I love the notion of the charming cockney character Harry Houdini being in charge of the Tiny Totts. It is not just that he is not much of a manager, which he isn’t (his best is mostly moderate at Bournemouth, WHU and Portsmouth, and his worst is Southampton) it is the way he is not a very good manager, while at the same time being written up in the press as some kind of amazing whizz-kid.
The point about Harry and the Tinies is that they are made for each other because both belive in the same chaotic approach to football. None of your nonsense about building a team, merging personalities, blending individualism to the style of the manager. None of your tactical niceties about moving Nasri from the wing to the centre, while playinig Vela on the wing. That’s too subtle for the Tiny Totts from down the Lane.
What Harry and the Tinies have in common is that they both have one simple approach. Go for everyone, buy who you can, stick them on the pitch, and for tactical know-how do what George Graham used to say to Perry Groves as a substitute: “Go out there and run around a lot”.
So it is that on entering a new club Harry criticises the players he has got, and says that he has no depth, no coverage, no balance, and he then goes and buys Peter Crouch.
But what is interesting is that The Tinies owner has the same approach. Joe Lewis in the Bahamas, spends money on dead causes just like Tottenham do when paying off a discared manager each season.
Joe Lewis, was the second largest shareholder in Bear Sterns, one of the first banks to go bust. He had a 9.4 per cent stake in the bank in 2007 because he thought that talk about banks going down in the US was being overplayed by negative journalists. As the shares in the bank collapsed in 2008 he carried on buying on the basis that they had to go back up sooner or later. That doesn’t mean he is about to go bankrupt – he owns among other things, quite a big percentage of Ladbrokes (which might make you think about betting with them). But he’s got less than he used to have.
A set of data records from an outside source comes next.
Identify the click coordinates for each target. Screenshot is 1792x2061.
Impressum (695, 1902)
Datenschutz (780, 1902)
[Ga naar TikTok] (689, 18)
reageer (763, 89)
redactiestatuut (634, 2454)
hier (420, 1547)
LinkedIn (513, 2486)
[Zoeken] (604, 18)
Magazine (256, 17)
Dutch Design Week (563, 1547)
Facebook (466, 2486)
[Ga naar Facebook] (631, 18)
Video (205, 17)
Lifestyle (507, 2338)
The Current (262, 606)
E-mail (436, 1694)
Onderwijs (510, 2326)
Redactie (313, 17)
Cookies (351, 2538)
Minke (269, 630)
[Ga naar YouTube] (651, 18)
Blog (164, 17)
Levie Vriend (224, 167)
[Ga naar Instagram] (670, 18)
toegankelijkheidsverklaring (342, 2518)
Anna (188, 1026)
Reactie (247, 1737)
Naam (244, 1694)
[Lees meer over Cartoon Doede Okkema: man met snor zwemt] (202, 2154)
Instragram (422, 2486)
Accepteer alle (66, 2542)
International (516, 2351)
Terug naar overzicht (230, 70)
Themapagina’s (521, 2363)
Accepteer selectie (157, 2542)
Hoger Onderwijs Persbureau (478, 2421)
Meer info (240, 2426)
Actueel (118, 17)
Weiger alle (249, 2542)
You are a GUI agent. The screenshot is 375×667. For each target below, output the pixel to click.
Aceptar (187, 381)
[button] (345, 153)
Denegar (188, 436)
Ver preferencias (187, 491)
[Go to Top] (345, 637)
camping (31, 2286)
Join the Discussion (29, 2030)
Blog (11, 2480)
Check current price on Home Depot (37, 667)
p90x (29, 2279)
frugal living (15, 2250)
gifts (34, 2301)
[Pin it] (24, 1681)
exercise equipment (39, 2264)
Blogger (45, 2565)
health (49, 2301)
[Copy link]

So here we have an owner who buys rubbish shares and a manager who buys rubbish players. Harry signed Jermain Defoe, and got involved with Wilson Palacios, Stewart Downin, Kenwyne Jones, Craig Bellamy, Antonio Valencia, Stephen Hunt and Adriano, while meanwhile throwing out the old boys with a speed that can only be described as suicidal.
Think of Bent (who cost 16 million) and Jenas both suddenly considered useless and offered as part exchanges in deals. (Steve Bruce, who despite his background has always come across to me as a really nice and decent guy, told Harry where to go when he offered Jenas).
The point here is that Harry is not getting rid of players not needed any more, but is getting rid of the only people who can score goals for the Tinies. And it is being done on the basis that Uncle Joe will buy Happy Harry more toys to play with.
So there we have it. Mr Confused of Tottenham in close touch with Mr Confused of the Bahamas. A match made in heaven – and the Championship I suspect.